8.8 Representing Offsets from a Specified Sky Position

A SkyFrame can be modified so that its longitude and latitude axes are referred to an origin at any specified sky position. Such a coordinate system is referred to as an “offset” coordinate system. First, the System attribute should be set to represent the celestial coordinate system in which the origin is to be specified. Then the SkyRef attribute should be set to hold the coordinates of the origin within the selected celestial coordinate system.

By default, “north” in the new offset coordinate system is parallel to north in the original celestial coordinate system. However, the direction of north in the offset system can be controlled by assigning a value to the SkyRefP attribute. This attribute should be assigned the celestial coordinates of a point which is on the zero longitude meridian and which has non-zero latitude.

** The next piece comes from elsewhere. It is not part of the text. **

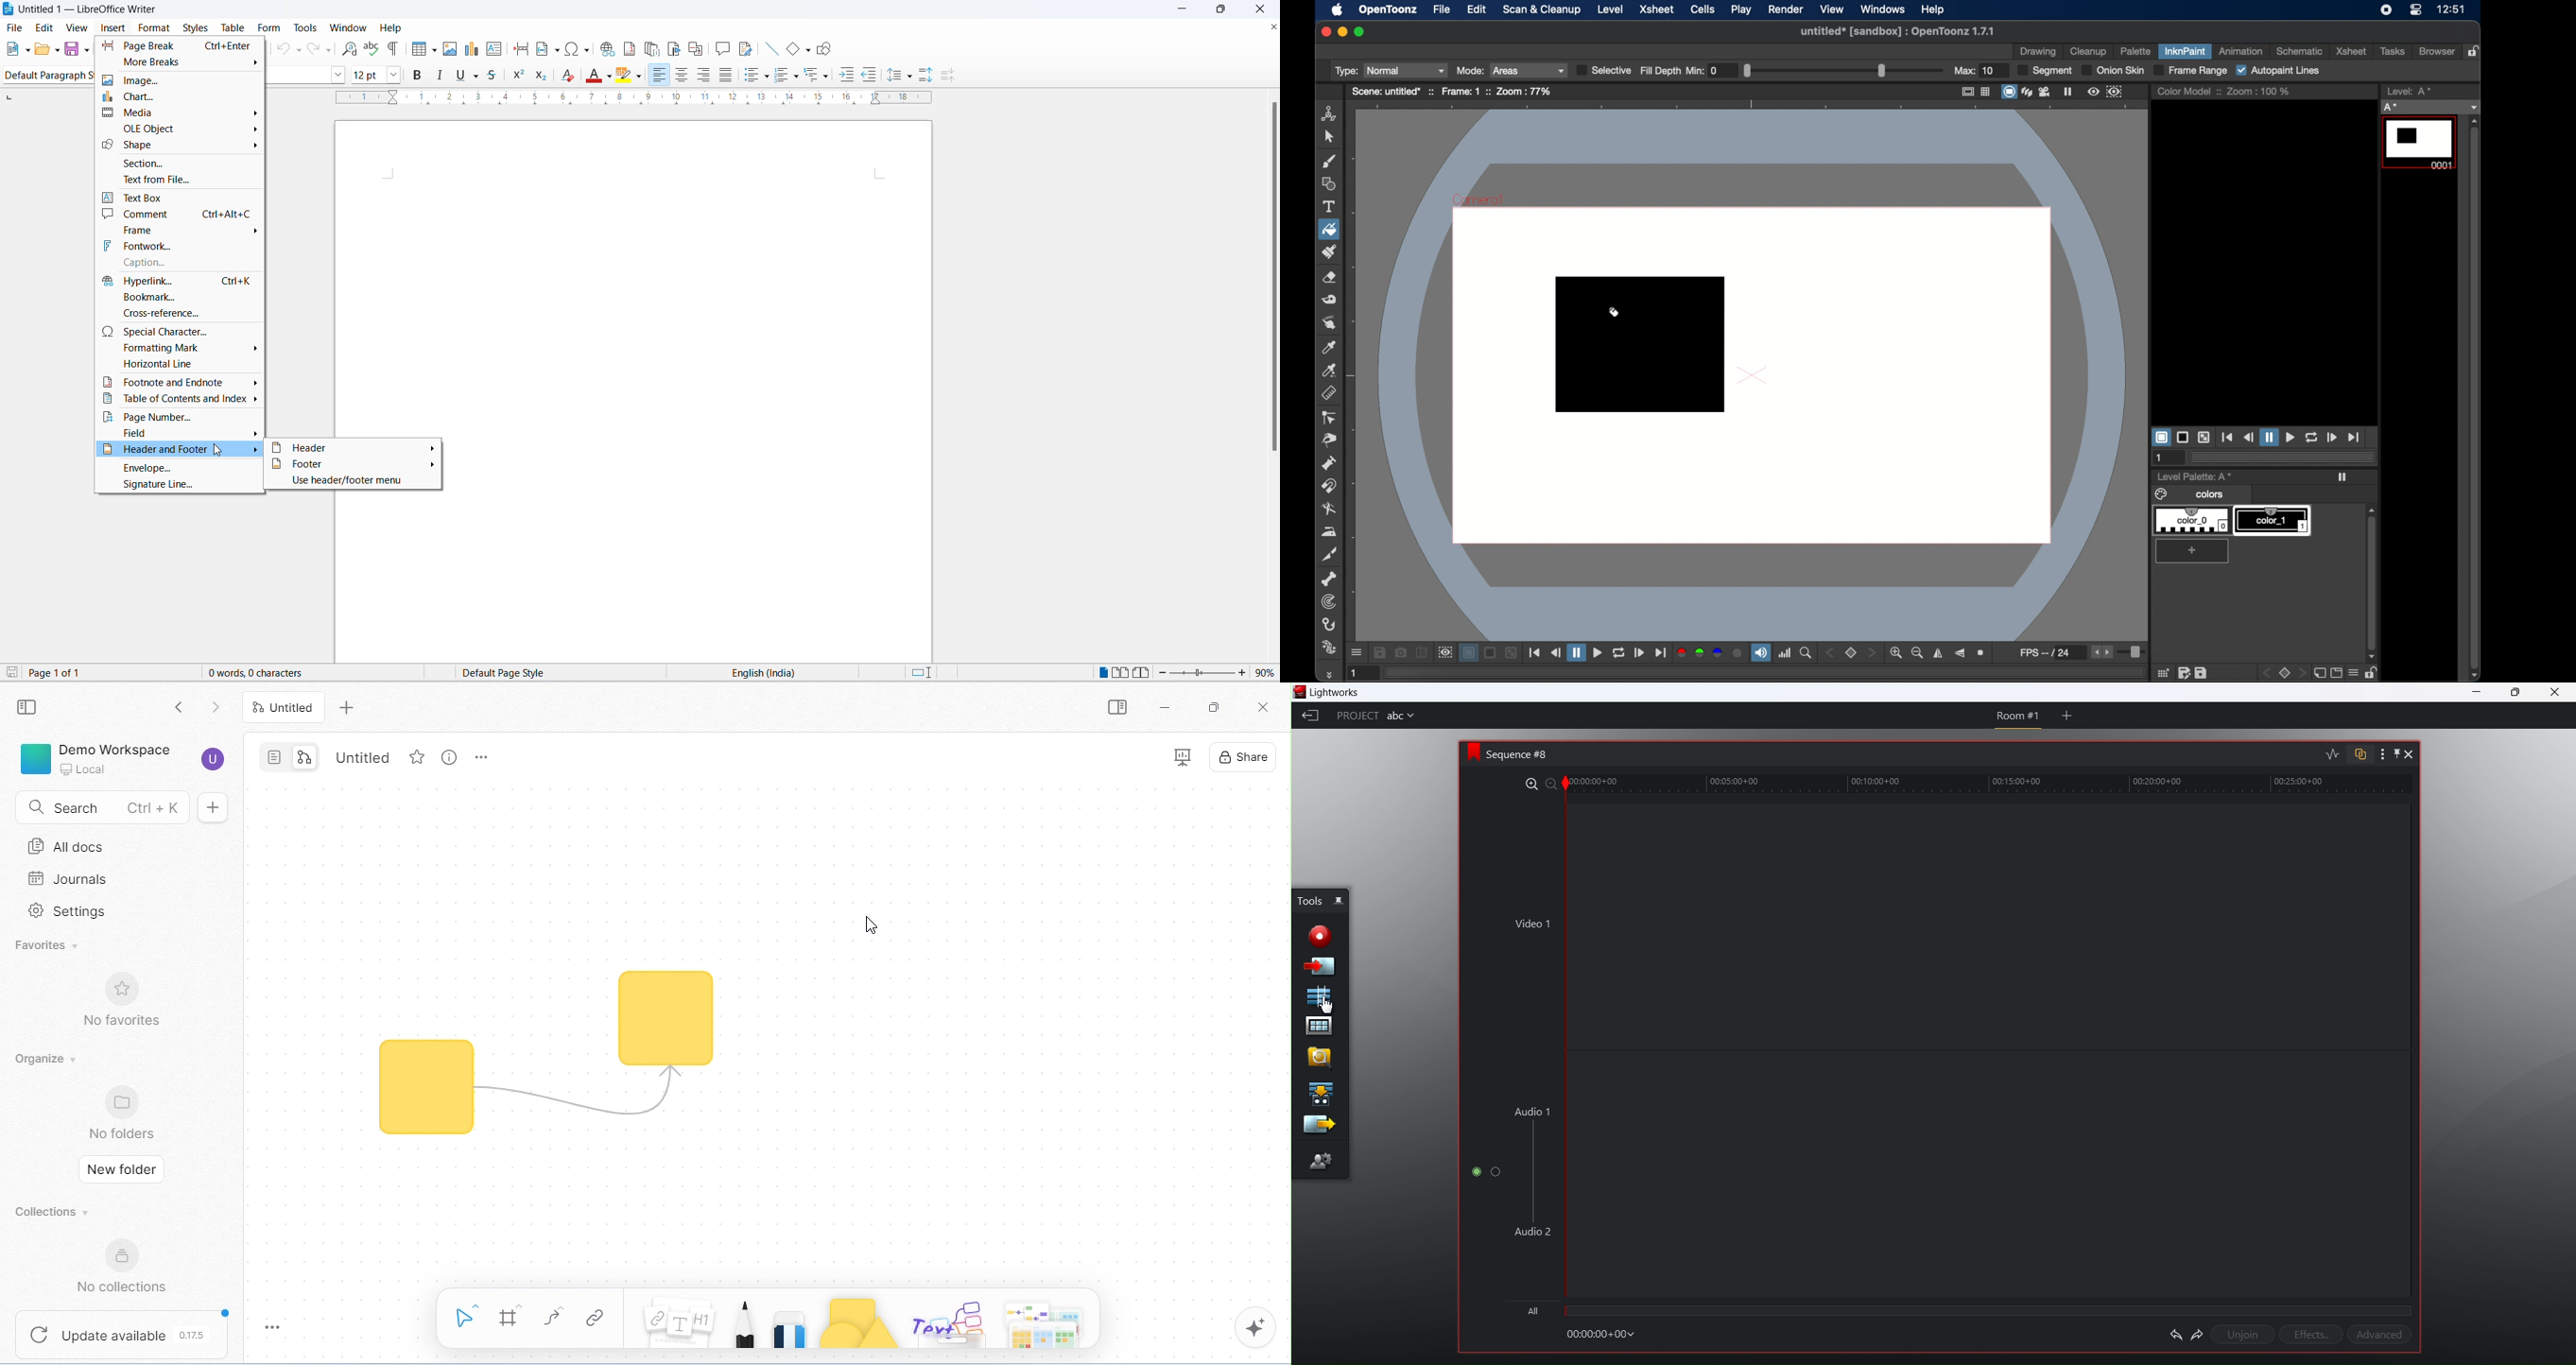  Describe the element at coordinates (578, 49) in the screenshot. I see `insert special characters` at that location.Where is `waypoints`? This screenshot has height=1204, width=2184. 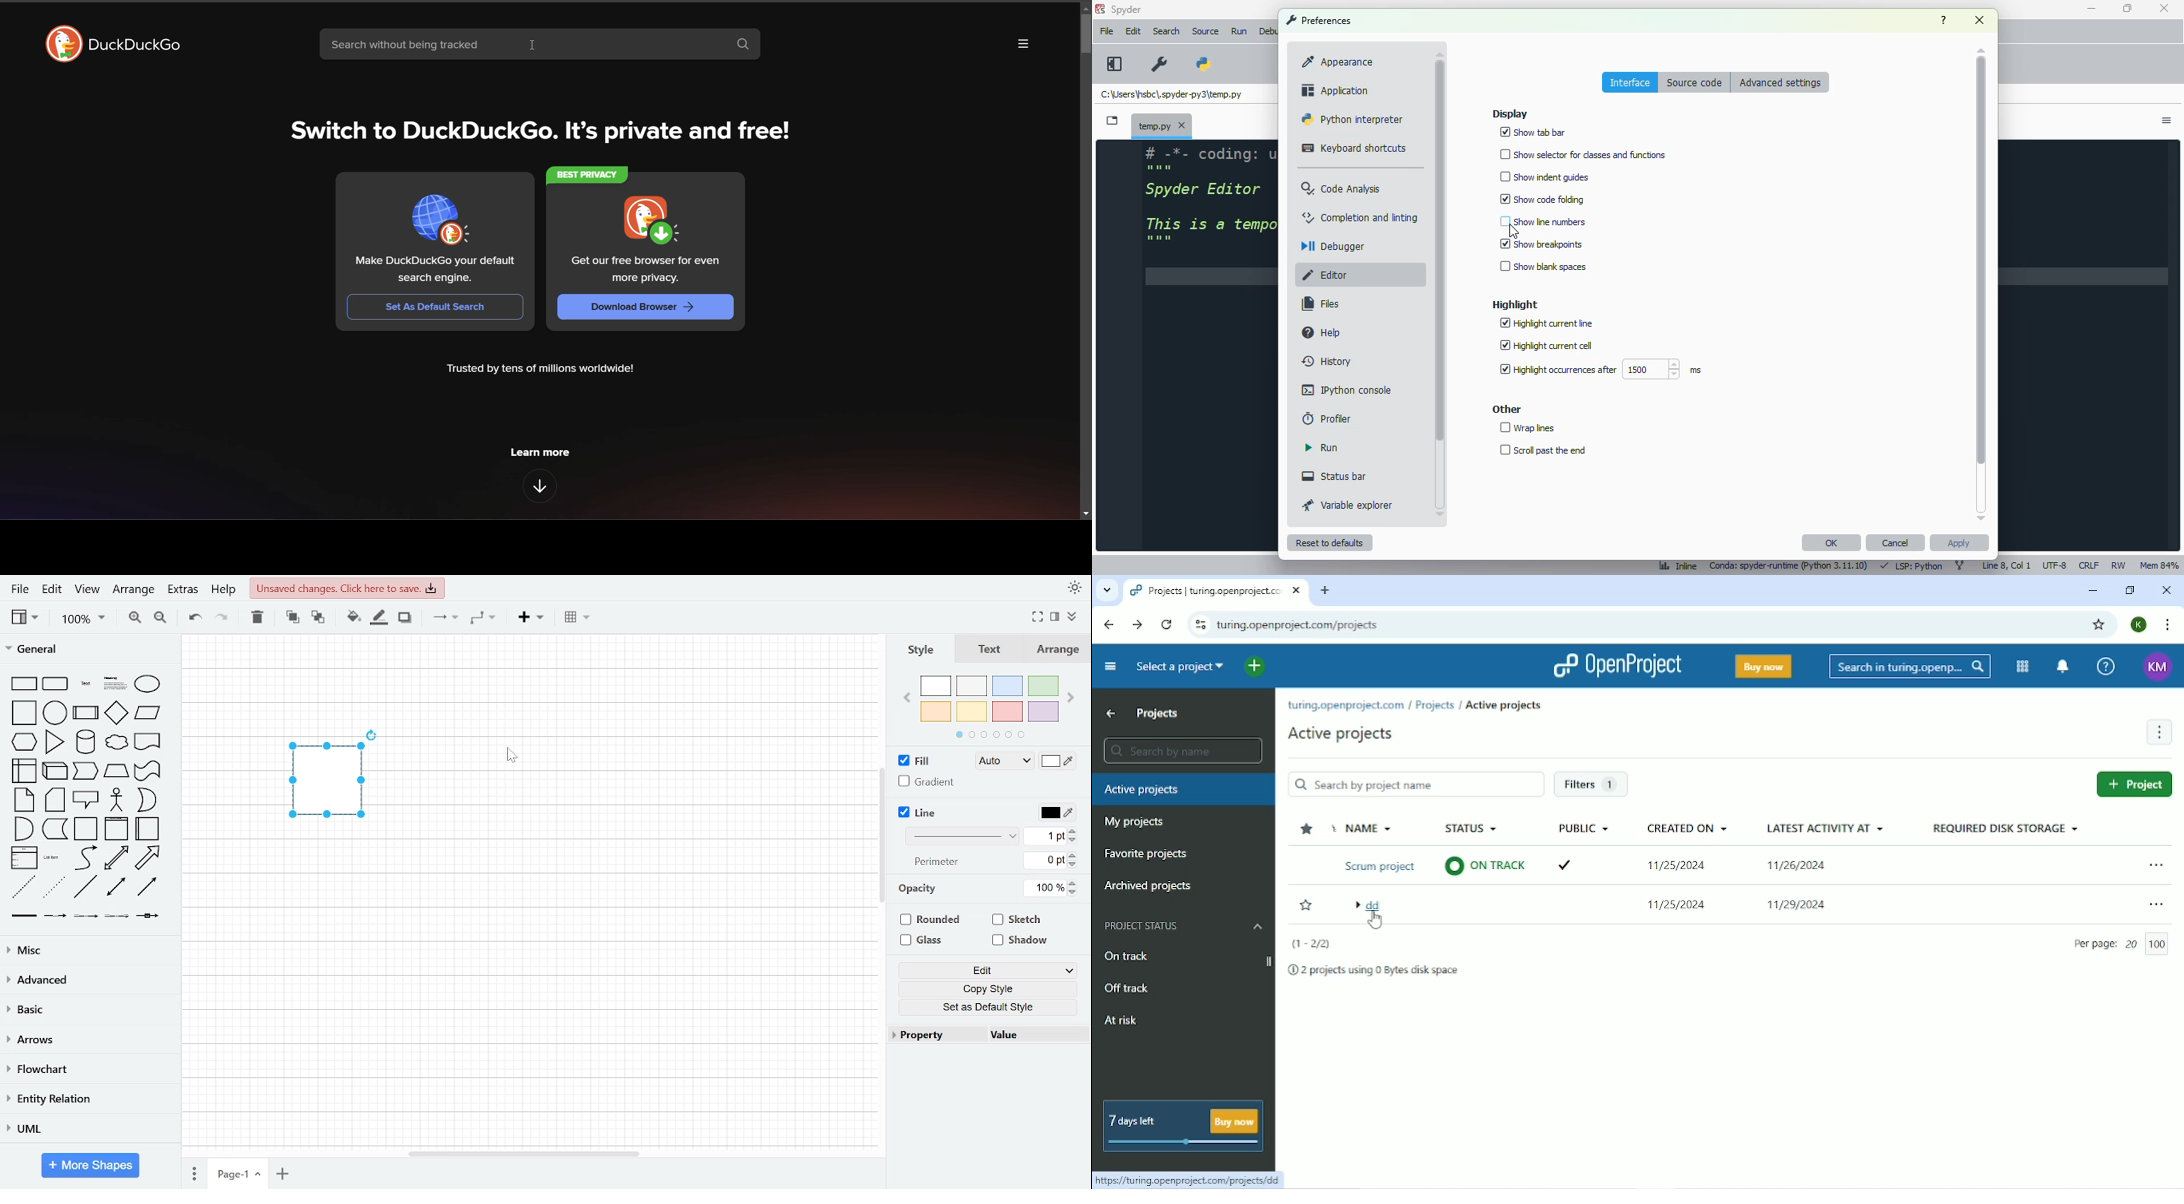
waypoints is located at coordinates (485, 618).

By default, the position given by the SkyRef attribute is used as the origin of the new longitude/latitude system, but an option exists to use it as the north pole of the system instead. This option is controlled by the SkyRefIs attribute. The choice of value for SkyRefIs depends on what sort of offset coordinate system you want. Setting SkyRefIs to “Origin” (the default) produces an offset coordinate system which is approximately Cartesian close to the specified position. Setting SkyRefIs to “Pole” produces an offset coordinate system which is approximately Polar close to the specified position.

16The units used for the internal floating-point representation of an axis value can be determined by examining the InternalUnit attribute of the Frame. For most Frames, the Unit and InternalUnit attributes will be equal, but InternalUnit is always set to “rad” for SkyFrames.